Carbon dioxide (CO₂) has increased from our use of fossil fuels which we burn for use in transportation, energy generation, building heating and cooling. Deforestation also releases CO₂ and reduces its uptake by plants.

Methane (CH₄) has more than doubled as a result of human activities related to agriculture, natural gas distribution and landfills. However, increases in methane concentrations are slowing down because the growth of emissions has decreased over the last two decades.

Nitrous oxide (N₂0) is also emitted by human activities such as fertilizer use and fossil fuel burning.

Extra information
There are other, lesser, contributors such as CFCs (whose emissions have decreased substantially) and ozone in the lower atmosphere.

Water vapour is the most abundant and important greenhouse gas in the atmosphere. However, human activities have only a small direct influence on the amount of atmospheric water vapour. Indirectly, humans have the potential to affect water vapour substantially by changing climate as a warmer atmosphere contains more water vapour.

Aerosols are small particles present in the atmosphere with widely varying size, concentration and chemical composition.
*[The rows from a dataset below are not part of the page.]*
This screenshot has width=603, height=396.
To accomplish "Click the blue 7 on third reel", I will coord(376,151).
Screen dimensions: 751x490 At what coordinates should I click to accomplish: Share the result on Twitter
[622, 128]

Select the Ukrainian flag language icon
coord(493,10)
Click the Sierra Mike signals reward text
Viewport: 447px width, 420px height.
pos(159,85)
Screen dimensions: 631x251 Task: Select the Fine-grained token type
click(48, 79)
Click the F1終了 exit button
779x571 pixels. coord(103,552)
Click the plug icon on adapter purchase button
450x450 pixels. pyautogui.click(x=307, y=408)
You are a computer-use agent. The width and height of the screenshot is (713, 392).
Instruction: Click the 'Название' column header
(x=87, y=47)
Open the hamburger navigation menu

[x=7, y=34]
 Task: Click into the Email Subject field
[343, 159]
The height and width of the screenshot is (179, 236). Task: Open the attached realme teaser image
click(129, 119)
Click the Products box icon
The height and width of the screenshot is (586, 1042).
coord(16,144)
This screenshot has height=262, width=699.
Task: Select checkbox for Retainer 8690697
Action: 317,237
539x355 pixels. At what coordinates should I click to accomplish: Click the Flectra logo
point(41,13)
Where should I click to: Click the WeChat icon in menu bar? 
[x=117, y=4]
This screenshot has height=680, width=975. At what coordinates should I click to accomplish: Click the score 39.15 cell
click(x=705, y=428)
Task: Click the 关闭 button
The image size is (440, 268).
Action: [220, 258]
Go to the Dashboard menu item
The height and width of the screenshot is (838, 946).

Fossil fuel and biomass burning have increased aerosols containing sulfur compounds, organic compounds and black carbon (soot).

What has caused the rise in temperatures over the past 100 years?

The causes of climate change over the past 100 years.
The causes of climate change over the past 100 years.

In the first half of the 20th century global temperatures have risen because of increases in the levels of greenhouse gases in the atmosphere as well as changes in the amount of energy emitted by the Sun. In the second half of the 20th century warming is mainly due to changing greenhouse gas concentrations.

Sulphate particles from industrial emissions reflect solar radiation and therefore act to cool climate. These particles helped mask the warming for a few decades from 1940, but then reductions in these pollutants together with ever increasing concentrations of greenhouse gases led to renewed warming from the 1970s.

What is the greenhouse effect?

The Greenhouse Effect DiagramIt is essential to human life! The natural greenhouse gas effect keeps Earth much warmer than it would otherwise be. Without the greenhouse effect, planet Earth would be too cold to support human life as we know it.

The temperature of the Earth is determined by the balance between energy coming in from the Sun in the form of visible radiation (sunlight) and energy constantly being emitted from the surface of the Earth to outer space in the form of invisible infrared radiation (heat).

The energy coming in from the Sun can pass through the clear atmosphere pretty much unchanged and therefore heat the surface of the Earth. But the infrared radiation emanating from the surface of the Earth is partly absorbed by some gases in the atmosphere, and some of it is re-emitted downwards. The effect of this is to warm the surface of the Earth and lower part of the atmosphere. This is called the greenhouse effect.

The absorbing gases in the atmosphere are primarily water vapour (responsible for about two-thirds of the effect) and carbon dioxide. Methane, nitrous oxide, ozone and several other gases present in the atmosphere in small amounts also contribute to the greenhouse effect. Without the greenhouse effect the Earth would be, on average, about 33°C colder than it presently is.

What other things can change the climate?


Well volcanic eruptions certainly play their part! There were three volcanic eruptions big enough to affect the climate in the 20th century.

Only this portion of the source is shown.